What is DBaaS?

Database-as-a-Service (DBaaS) is a service that is managed by a cloud operator (public or private) that supports applications, without the application team assuming responsibility for traditional database administration functions. With a DBaaS, the application developers should not need to be database experts, nor should they have to hire a database administrator (DBA) to maintain the database. True DBaaS nirvana will be achieved when application developers can simply call a database service and it works without even having to consider the database. This would mean that the database would seamlessly scale and it would be maintained, upgraded, backed-up and handle server failure, all without impacting the developer in any way. From the developer’s perspective, this is the definition of DBaaS.

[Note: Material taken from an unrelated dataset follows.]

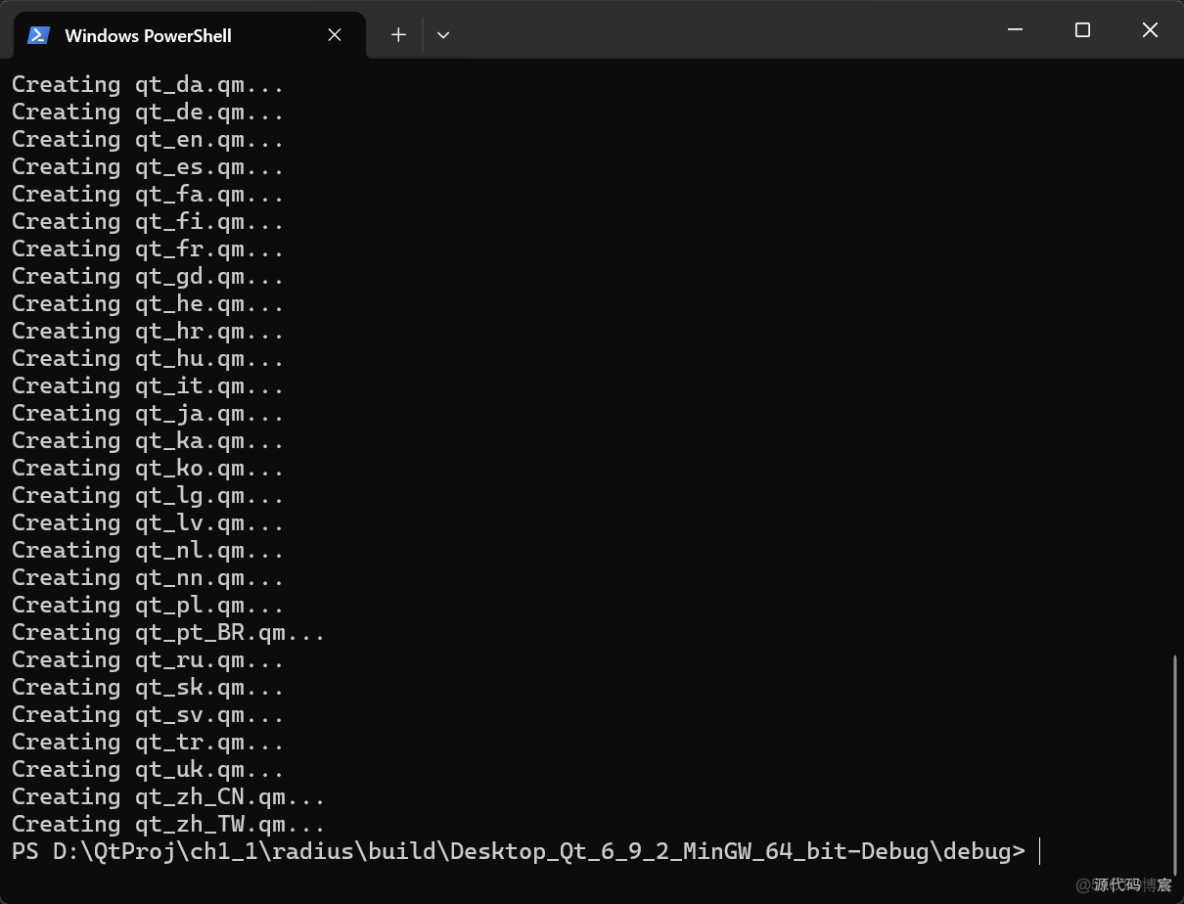Click the empty terminal area right of output
Viewport: 1184px width, 904px height.
(700, 400)
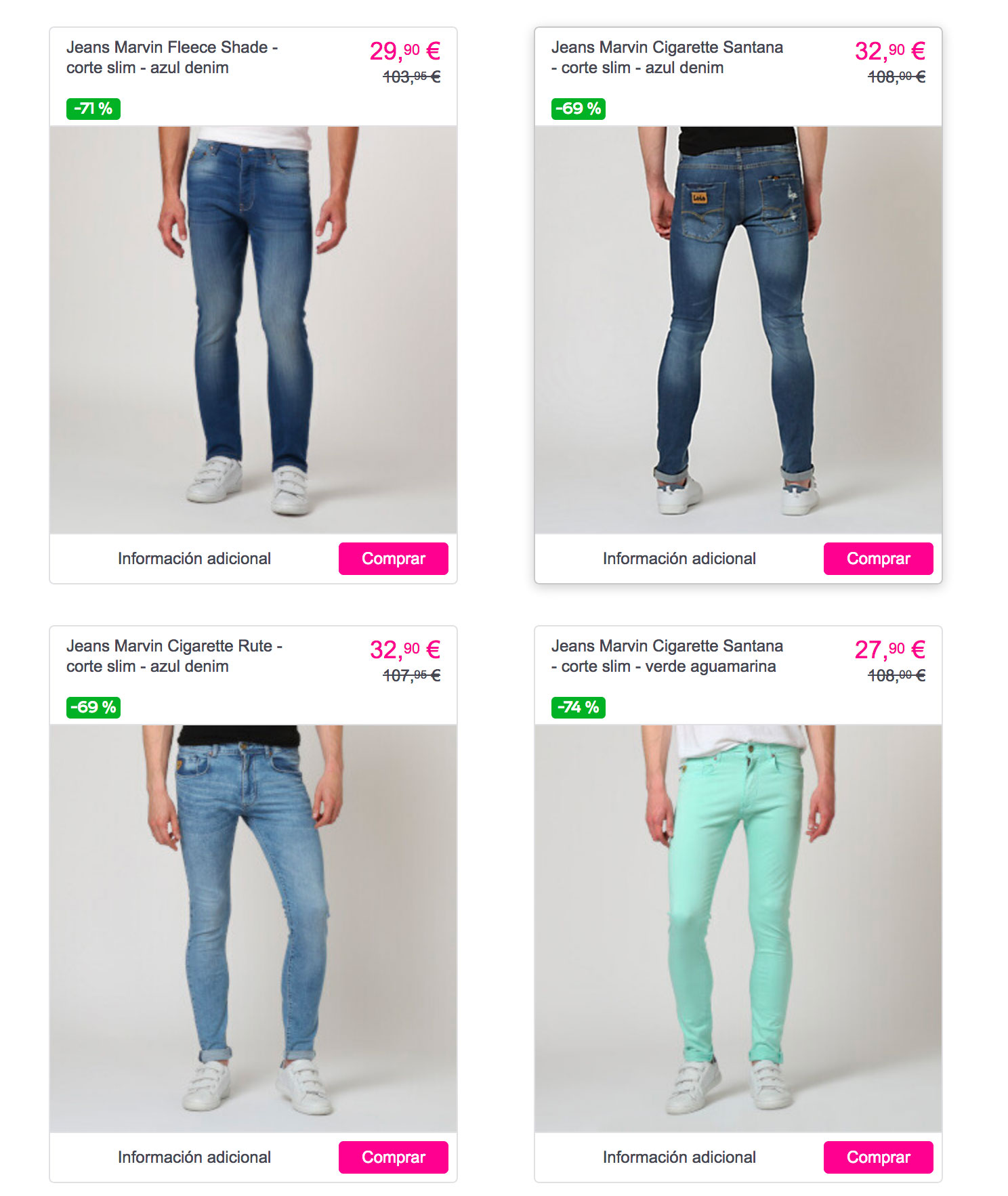Open the aquamarine green jeans photo

(x=738, y=928)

What is DBaaS to a Cloud Provider?

Cloud providers want to offer the “DBaaS nirvana” described above. In order to provide a complete DBaaS solution across large numbers of customers, the cloud providers need a high-degree of automation. unctions that have a regular time-based interval, like backups, can be scheduled and batched. Many o ther functions, such as elastic scale-out can be automated based on certain business rules. For example, providing a certain quality of service (QoS) according to the service level agreement (SLA) might require limiting databases to a certain number of connections or a peak level of CPU utilization, or some other criteria. When this criterion is exceeded, the DBaaS might automatically add a new database instance to share the load. The cloud provider also needs the ability to automate the creation and configuration of database instances. Much of the database administration process can be automated in this fashion, but in order to achieve this level of automation, the database management system (DBMS) underlying the DBaaS must expose these functions via an application programming interface (API).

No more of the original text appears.